# gesty sok



## Emisiulek

Witajcie

Jak powiedziec po angielsku gesty sok? chodzi mi o typ soku, ktory mozna rozcienczyc woda, w Polsce jest to np. Paola, czesto tez pije sie z piwem dla zmniejszenia gorzkiego smaku. Nie za bardzo wiem czy np slowka: thick or dense, bylyby tutaj poprawne. Z gory dziekuje za odpowiedz 


Pozdrowienia,
Emi


----------



## dreamlike

Jedyne znane mi określenie na tego typu soki to "soki do rozcieńczania" albo "soki do rozrabiania", i nie są one bynajmniej po tym procesie gorzkie, a bardzo słodkie, gdy zrobimy to w nieodpowiednich proporcjach. Nie wiem więc czy mówimy o tym samym. 

Może _diluted juices? _


----------



## perevoditel

Może _concentrated juice_​?


----------



## Emisiulek

Z tym gorzkim smakiem to chodzilo mi o piwo - ten sok zmniejsza jego gorzki smak. Musialam wyrazic sie troche niejasno - sorry dzieki za podpowiedzi


----------



## Baltic Sea

How about "thick juice"?


----------



## Baltic Sea

Sorry, it has already been suggested.


----------



## Rusak963

Emisiulek said:


> Witajcie
> 
> Jak powiedziec po angielsku gesty sok? chodzi mi o typ soku, ktory mozna rozcienczyc woda, w Polsce jest to np. Paola, czesto tez pije sie z piwem dla zmniejszenia gorzkiego smaku. Nie za bardzo wiem czy np slowka: thick or dense, bylyby tutaj poprawne. Z gory dziekuje za odpowiedz
> 
> 
> Pozdrowienia,
> Emi



Wydaje mi się, że chodzi ci o syrop, więc użyłbym po prostu słowa "syrup".


----------



## LilianaB

No, syrup is something that is first of all associated with pancakes - maple syrup.


----------



## NotNow

LilianaB said:


> No, syrup is something that is first of all associated with pancakes - maple syrup.

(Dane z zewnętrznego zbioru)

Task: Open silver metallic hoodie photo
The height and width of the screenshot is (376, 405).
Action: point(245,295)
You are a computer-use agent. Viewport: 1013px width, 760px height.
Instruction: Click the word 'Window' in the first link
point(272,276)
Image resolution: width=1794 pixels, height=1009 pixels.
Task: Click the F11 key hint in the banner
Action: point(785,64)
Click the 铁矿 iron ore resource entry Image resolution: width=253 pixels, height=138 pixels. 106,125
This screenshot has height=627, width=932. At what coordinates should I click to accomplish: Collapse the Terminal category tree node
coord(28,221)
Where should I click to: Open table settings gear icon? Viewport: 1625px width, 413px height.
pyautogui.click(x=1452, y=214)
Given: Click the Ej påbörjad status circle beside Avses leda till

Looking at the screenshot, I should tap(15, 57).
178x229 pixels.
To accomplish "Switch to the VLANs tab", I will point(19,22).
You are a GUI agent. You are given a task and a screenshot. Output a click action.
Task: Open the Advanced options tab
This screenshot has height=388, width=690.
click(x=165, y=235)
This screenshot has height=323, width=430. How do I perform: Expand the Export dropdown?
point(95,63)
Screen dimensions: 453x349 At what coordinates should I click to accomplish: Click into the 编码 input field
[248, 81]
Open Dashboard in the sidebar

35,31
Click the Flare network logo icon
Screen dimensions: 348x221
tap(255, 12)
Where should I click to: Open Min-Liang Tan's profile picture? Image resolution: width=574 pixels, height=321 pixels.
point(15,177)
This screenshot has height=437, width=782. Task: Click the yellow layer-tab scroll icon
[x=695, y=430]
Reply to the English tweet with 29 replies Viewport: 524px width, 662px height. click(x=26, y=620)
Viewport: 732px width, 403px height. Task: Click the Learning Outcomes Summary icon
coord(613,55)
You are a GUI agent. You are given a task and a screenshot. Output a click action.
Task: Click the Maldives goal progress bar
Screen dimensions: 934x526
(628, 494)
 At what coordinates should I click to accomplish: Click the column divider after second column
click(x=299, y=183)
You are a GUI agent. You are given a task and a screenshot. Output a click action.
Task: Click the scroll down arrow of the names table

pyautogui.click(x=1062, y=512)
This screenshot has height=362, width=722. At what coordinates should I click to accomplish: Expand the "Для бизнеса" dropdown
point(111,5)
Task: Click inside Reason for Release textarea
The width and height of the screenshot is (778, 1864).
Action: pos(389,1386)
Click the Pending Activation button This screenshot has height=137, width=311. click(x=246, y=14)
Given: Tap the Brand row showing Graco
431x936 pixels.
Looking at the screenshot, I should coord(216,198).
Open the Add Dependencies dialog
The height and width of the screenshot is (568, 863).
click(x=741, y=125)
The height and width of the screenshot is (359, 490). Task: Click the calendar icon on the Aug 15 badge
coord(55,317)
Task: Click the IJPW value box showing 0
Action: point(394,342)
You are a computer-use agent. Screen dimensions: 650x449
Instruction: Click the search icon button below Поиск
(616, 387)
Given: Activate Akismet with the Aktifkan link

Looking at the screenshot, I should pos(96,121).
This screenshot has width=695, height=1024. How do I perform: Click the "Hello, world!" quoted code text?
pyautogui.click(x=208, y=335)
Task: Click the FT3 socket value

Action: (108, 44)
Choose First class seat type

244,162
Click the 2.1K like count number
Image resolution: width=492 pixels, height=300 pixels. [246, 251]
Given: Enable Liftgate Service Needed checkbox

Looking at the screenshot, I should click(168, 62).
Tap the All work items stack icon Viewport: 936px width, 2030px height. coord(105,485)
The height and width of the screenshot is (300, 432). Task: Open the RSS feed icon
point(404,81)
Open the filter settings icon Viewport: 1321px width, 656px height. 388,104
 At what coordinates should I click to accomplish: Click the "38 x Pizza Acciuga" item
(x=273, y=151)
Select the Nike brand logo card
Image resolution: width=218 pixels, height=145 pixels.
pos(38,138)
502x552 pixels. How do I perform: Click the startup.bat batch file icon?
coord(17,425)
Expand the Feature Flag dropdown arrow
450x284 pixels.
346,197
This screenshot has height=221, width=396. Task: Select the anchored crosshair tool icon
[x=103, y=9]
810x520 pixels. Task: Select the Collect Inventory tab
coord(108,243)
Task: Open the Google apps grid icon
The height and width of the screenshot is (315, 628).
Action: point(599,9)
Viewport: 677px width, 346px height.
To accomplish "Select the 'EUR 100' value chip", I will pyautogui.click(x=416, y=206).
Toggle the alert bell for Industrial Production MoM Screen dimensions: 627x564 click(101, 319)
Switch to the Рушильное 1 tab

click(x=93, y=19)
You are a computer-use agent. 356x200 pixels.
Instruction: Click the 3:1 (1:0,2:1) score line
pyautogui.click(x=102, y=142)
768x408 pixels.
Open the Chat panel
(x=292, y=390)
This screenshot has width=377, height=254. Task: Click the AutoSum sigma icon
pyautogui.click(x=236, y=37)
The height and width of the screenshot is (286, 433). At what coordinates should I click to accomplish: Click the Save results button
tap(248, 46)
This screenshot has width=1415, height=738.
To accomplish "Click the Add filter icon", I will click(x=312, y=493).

This isn't true at all.  Syrup is a good option.


----------



## LilianaB

Are you saying syrup is juice? In a sense it is juice but not concentrated fruit juice.

http://en.wikipedia.org/wiki/Syrup


----------



## Rusak963

"Technically and scientifically, the term syrup is also employed to denote viscous, generally residual, liquids, containing substances other than sugars in solution." Doesn't this prove my point? I guess syrup is what you call concentrated juice: http://en.wikipedia.org/wiki/Fruit_syrup.


----------



## dreamlike

It certainly does, Rusak. I can understand the rationale behind calling it "syrup"


----------



## Ben Jamin

Rusak963 said:


> "Technically and scientifically, the term syrup is also employed to denote viscous, generally residual, liquids, containing substances other than sugars in solution." Doesn't this prove my point? I guess syrup is what you call concentrated juice: http://en.wikipedia.org/wiki/Fruit_syrup.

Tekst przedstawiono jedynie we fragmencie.